The Rutgers Business School alumna, MBA ’11, is a research scientist turned procurement manager and a chemistry professor with a passion for entrepreneurism. As a Rutgers MBA student, she was one of two women behind the launch of Tea & Honey Blends, a hair products company.

After completing her MBA, Dubroy returned to Shaw University where she attended classes as an undergraduate. She began working as a chemistry professor and quickly took a leadership position as chair of the Department of Natural Sciences and Mathematics.

Her role at Shaw got much bigger when she was named university president in June.

"When I went to school here, I always knew I wanted to give back,” she said during an interview last month. "Taking on the position of president gives me the latitude to make change.”

Dubroy’s academic accomplishments – she also has a doctoral degree – as well as her business knowledge and experience helped catapult her into the president’s office.

"Shaw needed a president with a fresh vision to take us in a new direction,” Joseph Ball, the chairman of Shaw’s board of trustees said when Dubroy’s appointment was announced in June.

"At different points in history, different types of leaders are needed,” he said, "and for Shaw, this is the time for someone with a solid business background.”

Her business background includes more than Tea & Honey Blends, which won the 2011 Rutgers Business Plan Competition and is slated to be sold. Dubroy also started a hair salon in downtown Raleigh and a nonprofit organization, the Brilliant and Beautiful Foundation, which is dedicated to providing female science students with mentors.

In 2014, Dubroy was asked to join Shaw’s administration as special assistant to the president. She said the position was considered interim, allowing her to perform the work of a process optimization specialist. It turned out to be a chance for her to prove herself.
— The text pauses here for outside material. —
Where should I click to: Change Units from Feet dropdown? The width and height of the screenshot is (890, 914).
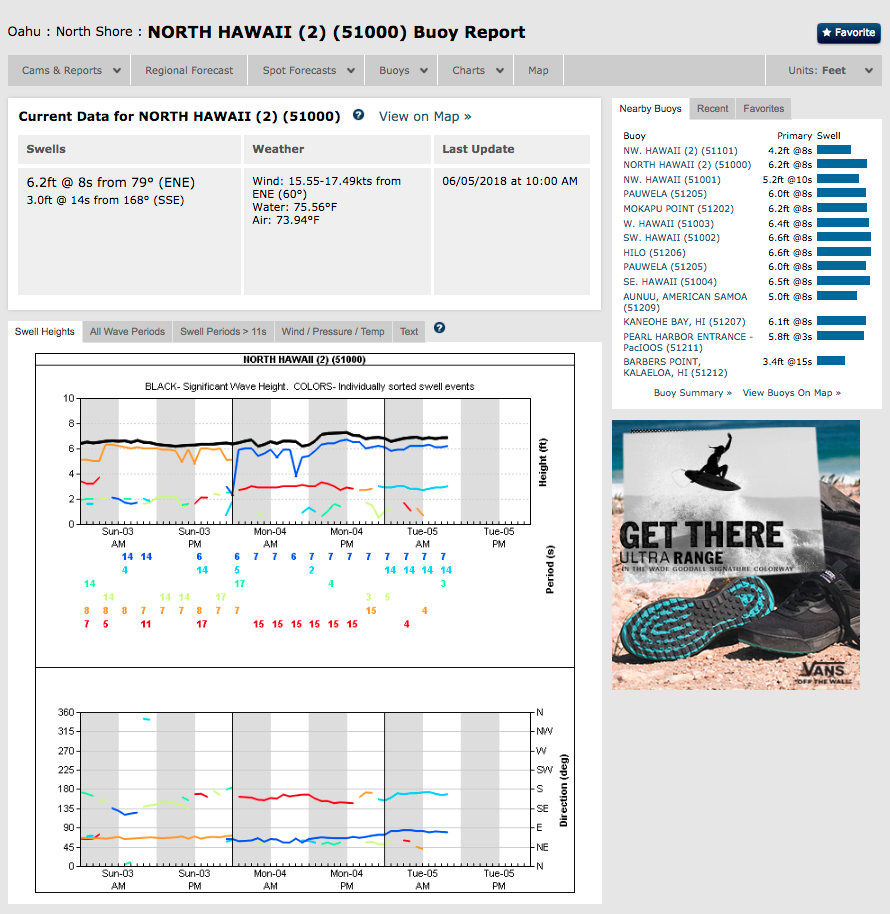823,71
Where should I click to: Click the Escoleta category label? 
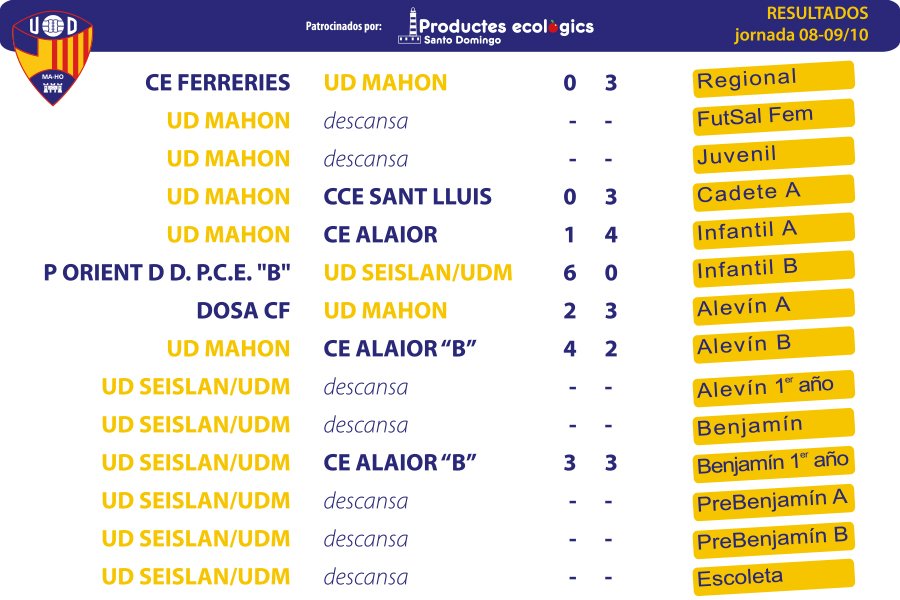pyautogui.click(x=774, y=578)

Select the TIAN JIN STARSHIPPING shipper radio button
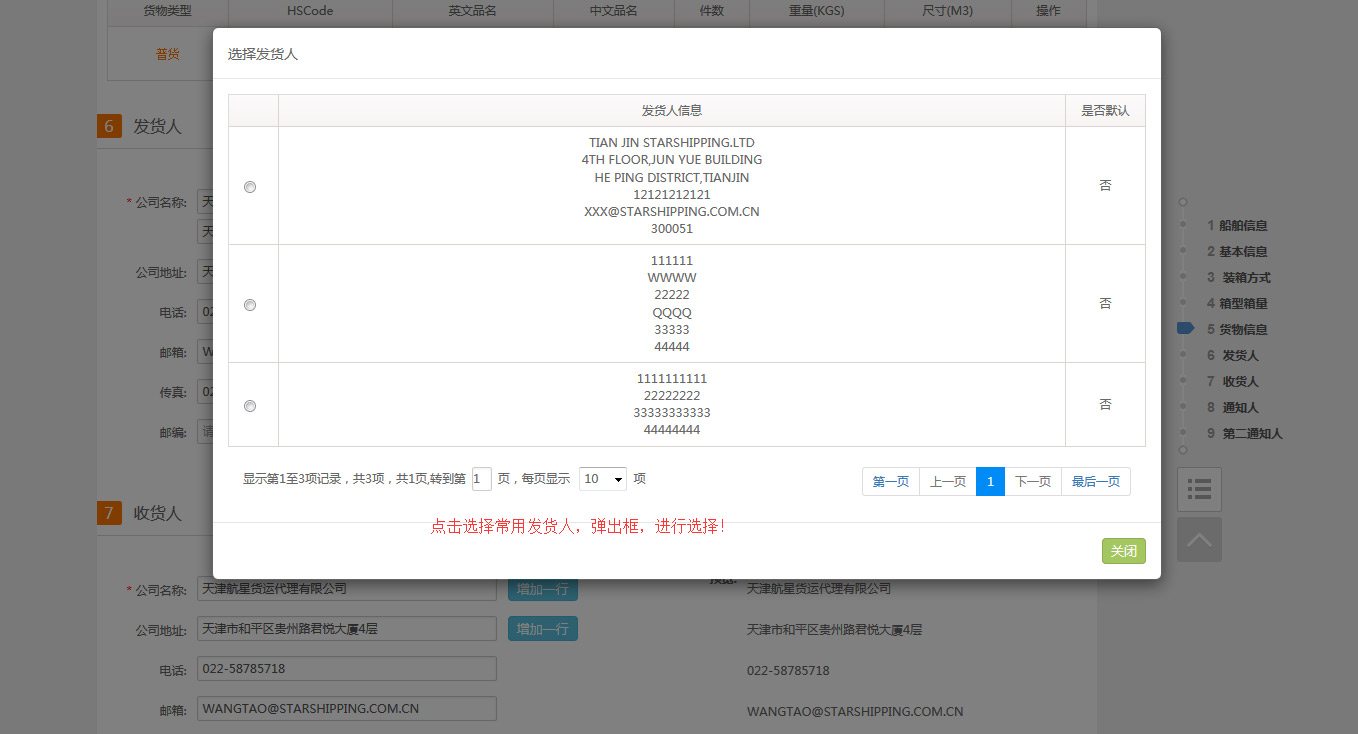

When she met with the university’s Board of Trustees months later to present the result of her work, her presentation included a plan to reduce annual costs by $2 million. "It gave the board insight into what I was capable of achieving,” she said. 

Shaw University was founded in 1865 in Raleigh, North Carolina and is one of the oldest historically black universities in the southern United States. It has more than 2,100 students. The university’s alumni include major recording artists, executives, college presidents, school principals and pastors.

Dubroy, who attended Shaw on a presidential scholarship and graduated summa cum laude in 2002 with a degree in chemistry, credits university administrators with "taking a chance” on her. Her gratitude to Shaw only fuels her natural drive to succeed. "I’m ready to show up every day and work passionately to accomplish things,” she said.  

There are plenty of challenges for Dubroy to tackle: declining enrollment, the need to boost fund-raising for scholarships, forging global corporate partnerships and executing on her plan to cut costs and operate the university more efficiently. In early August, she also was in the process of building her executive cabinet.

Dubroy said her understanding of the university’s culture, its faculty and students will be advantages as she focuses on innovating and promoting Shaw. And so will her MBA, which Dubroy considers her "most practical degree.”

"I’m drawing on my MBA experience all the time,” she said.